**Requisitos da tarefa**
1. Traduza para inglês a seguinte frase do texto sobre o ouro venezuelano: "A decisão foi tomada dando razão ao recurso apresentado pelo Banco Central da Venezuela contra a sentença."
2. Responda, com base no texto sobre o ouro venezuelano:
(a) Quantas toneladas de ouro venezuelano estão à guarda do Banco de Inglaterra?
(b) Que juiz ditou a sentença agora revogada?
(c) Por cerca de quantos países é reconhecida a "presidência interina" de Guaidó?
3. Prossiga a redação do texto sobre o ouro venezuelano a partir da última frase apresentada.

**Texto de origem**
>>>>

Norman Wycomb, Londres; Exclusivo O Lado Oculto

Um tribunal britânico de apelo anulou a sentença do Tribunal de Comércio de Londres que permitia ao autoproclamado “presidente interino” da Venezuela, Juan Guaidó, movimentar em proveito próprio e do seu sistema de usurpação as 31 toneladas de ouro venezuelano à guarda do Banco de Inglaterra, no valor de 1800 milhões de dólares. A decisão foi tomada dando razão ao recurso apresentado pelo Banco Central da Venezuela contra a sentença.

A posição do tribunal de recurso significa uma vitória parcial da Venezuela uma vez que impede, para já, que a teia de usurpação montada em redor de Guaidó e sob tutela dos Estados Unidos da América utilize em proveito próprio o ouro do povo venezuelano.

A sentença agora revogada, que fora ditada com extrema rapidez em Julho pelo juiz Nigel Teare do Tribunal do Comércio de Londres, partia do princípio de que Juan Guaidó é o presidente constitucional da Venezuela uma vez que foi reconhecido como tal pelo governo britânico. O juiz citava como suporte para a sua decisão uma declaração de 4 de Fevereiro de 2019 do ministro britânico dos Negócios Estrangeiros, Jeremy Hunt, segundo a qual “o Reino Unido reconhece agora Juan Guaidó como presidente constitucional provisório da Venezuela até que possam celebrar-se eleições presidenciais credíveis”.

A “presidência interina” de Guaidó é reconhecida por cerca de 50 países; mais de 150 países membros das Nações Unidas não aceitaram esse golpe e apenas reconhecem a legitimidade do governo bolivariano.

Ao aprovar o recurso do Banco Central da Venezuela, o tribunal de apelo considerou necessário definir com qual das duas pessoas – Juan Guaidó ou presidente legítimo, Nicolás Maduro – o Reino Unido mantém laços oficiais. Nesse sentido, o tribunal determinou uma investigação para apurar a situação das relações diplomáticas entre a Venezuela e o Reino Unido e tentar chegar a uma conclusão sobre quem tem direito a gerir os activos públicos venezuelanos no exterior.

<<<<

**Dados brutos**
>>>>

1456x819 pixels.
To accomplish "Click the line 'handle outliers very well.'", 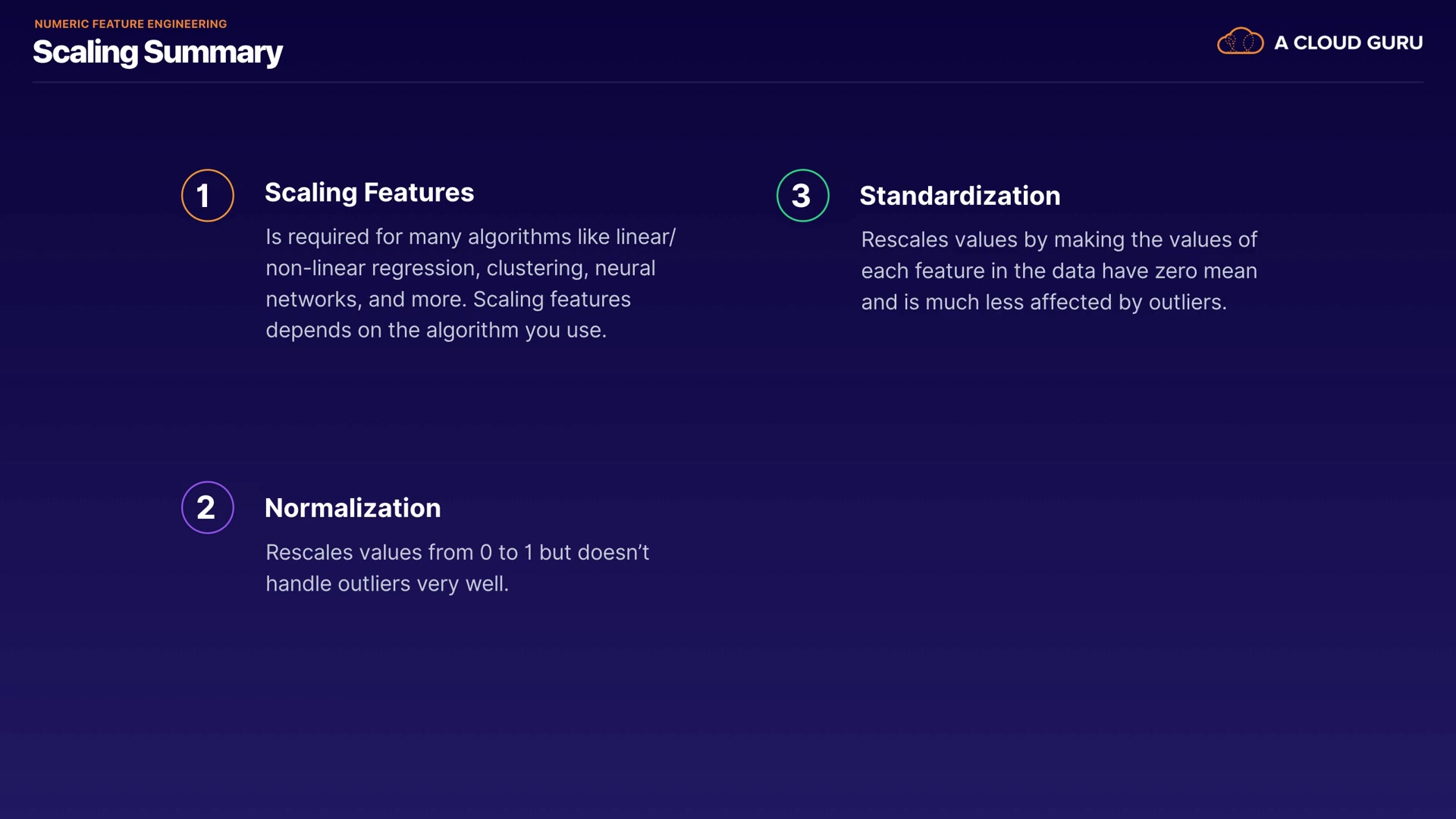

<<<<

**Respostas do exercício**
1. The decision was made by upholding the appeal filed by the Central Bank of Venezuela against the ruling.

2.
(a) 31 toneladas.
(b) O juiz Nigel Teare, do Tribunal do Comércio de Londres.
(c) Por cerca de 50 países.

3.
Apesar de se tratar da revogação de uma sentença aberrante não deixa de ser igualmente insólito que, de qualquer maneira, seja a justiça de um Estado a julgar se outra nação, que deixou os seus activos à guarda desse Estado, tem ou não direito a esses activos.

No Tribunal do Comércio de Londres, os advogados de defesa do Banco Central da Venezuela tinham argumentado que a declaração de Jeremy Hunt não reconhecia Guaidó como presidente “de facto” da Venezuela, tanto mais que o Reino Unido mantém abertos os canais diplomáticos normais com Caracas e as embaixadas dos dois países funcionam normalmente nas duas capitais.

Os advogados de defesa recordaram ainda que o governo britânico se negou a apresentar um certificado específico para o julgamento no Tribunal de Comércio no qual reconhecesse Guaidó de forma explícita. Limitou-se a insistir na declaração “ambígua” do ministro Hunt – proferida há ano e meio – e que o tribunal de recurso considerou agora insuficiente.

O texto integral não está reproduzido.